I once read that Kings don’t say sorry, don’t explain or justify their actions and they don’t promise to change. If they do, then it’s a sign that things are going very wrong.
Well, things have recently gone very, very wrong for King Juan Carlos of Spain. Juan Carlos not only said sorry, but he did so with bowed head, and promised that it won’t happen again.
In some ways it’s farcical. The King professes empathy with a Spain in deep crisis, soaring unemployment and genuine hardship then he sneaks off to Botswana to shoot elephants. Unfortunately, he falls and breaks his hip requiring an immediate return to Spain for an operation.
Suddenly this quick jaunt to Africa comes into the glaring spotlight of publicity. It’s really not a time for any of Spain’s leaders to be seen to be indulging in luxury holidays. That it involved shooting elephants just makes it appear even more ludicrously disconnected from the lives of the Spanish people.
Oh, and by the way, when Juan Carlos was 18 his younger brother Alfonso died in a shooting accident involving Juan Carlos. Details are rather vague but the general outline is that a pistol assumed to be empty of bullets was not.
I don’t think I have ever seen anyone crass enough to suggest that this was anything other than a tragic accident. Juan Carlos was apparently devastated. However, there is a part of me which thinks that most people in these circumstances would most likely not return to shooting as a leisure pastime.
As a final ironic twist to the tale, the king is in fact the honorary of the Spanish branch of the WWF (yes, the Wildlife organisation, not the wrestlers).
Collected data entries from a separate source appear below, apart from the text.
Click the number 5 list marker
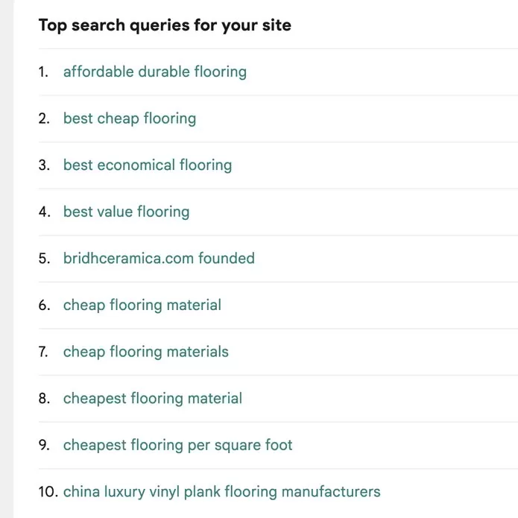The width and height of the screenshot is (518, 518). pyautogui.click(x=44, y=259)
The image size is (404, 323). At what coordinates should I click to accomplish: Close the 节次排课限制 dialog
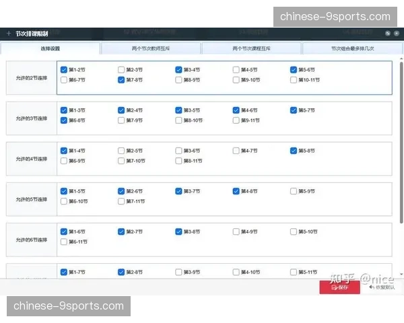click(x=398, y=33)
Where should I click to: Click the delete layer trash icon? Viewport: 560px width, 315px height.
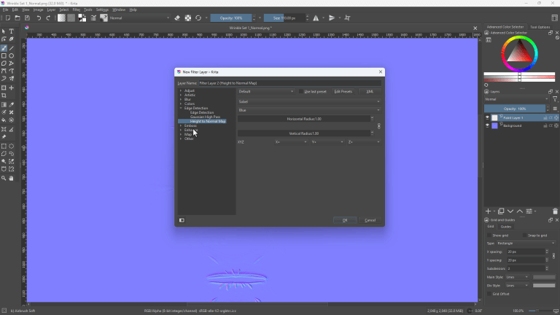click(555, 211)

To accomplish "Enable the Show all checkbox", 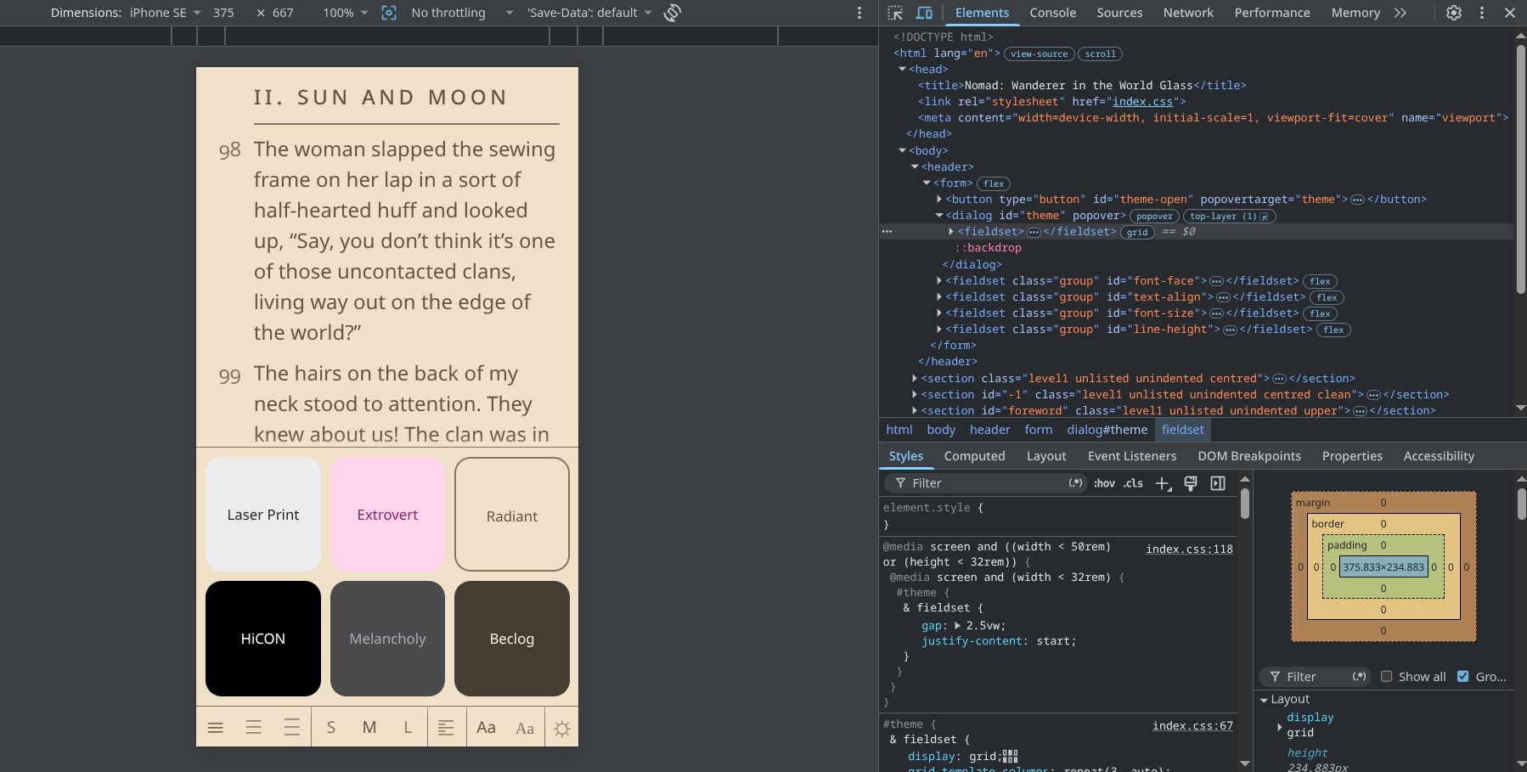I will pos(1387,676).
So it really looks to be a holiday in poor taste on several levels. However, in other times perhaps this news would have been allowed to pass relatively unnoticed, a joke passing from mouth to mouth and a footnote on the inside pages of the newspapers.
However, it comes at the same time as a real scandal, one involving the king’s son-in-law, Iñaki Urdangarin who was indicted on charges of corruption in November.
The story centres around a nominally not for profit organization called the Noos Institute run by Urdangarin. It is believed that various public bodies in Spain, mainly the regional governments, were persuaded to commission works from the Noos Institute which were either never delivered or were enormously overpriced.
It is an apparently confirmed fact that Urdangarin has sent significant sums of public money to tax havens in both Belize and the UK.
King Juan Carlos has tried to distance himself from the situation, going as far as to say that ‘justice is equal for all’. However, there are those who believe that Urdangarin himself would not have been sufficiently influential to persuade regional governments to part with money for nothing. Spotlight back on the King….
The truth is that the monarchy in Spain is an anachronism. The constitution of Spain is the most modern, progressive and democratic in Europe. The monarchy only exists in there because of Juan Carlos as an acknowledgement of his quite remarkable role in the transition of Spain from dictatorship to democracy.
As essentially an adoptive son to Franco, the succession of Juan Carlos to power in 1975 was greeted with dismay by all except the core of Francoists left in Spain. However, what Juan Carlos did, on being handed absolute lifetime power, was to hand it over to the Spanish people. He brokered a peaceful and broadly inclusive transition to democracy in 1978.
When a coup d’etat was launched in 1981 it was Juan Carlos personally who called round military commanders to urge them to hold fast to democracy. It was he who appeared on television to reiterate his unambiguous support for the democratically elected government of Spain. It is he who is often credited with saving Spanish democracy that day.
So you see, modern Spain really does have a great deal for which to thank King Juan Carlos. That’s why he’s still around. Really the Spanish monarchy bears no comparison to the British monarchy in terms of their day-to-day integration into the life of the nation. A jubilee to celebrate the Spanish monarchy would be inconceivable.
In Spain you get the feeling that the monarchy has been given permission to stay as long as it doesn’t make too much noise, a bit like a child who has snuck downstairs after bedtime. Now the child is misbehaving and Spain is asking why they’re still in the room.
As the events of the late 70s and 1981 fade into history, the goodwill extended to Juan Carlos the man diminishes and as that goes, the reason to maintain the expensive trappings of the monarchy disappears.
There is a genuine chance that the monarchy in Spain is nearing its end.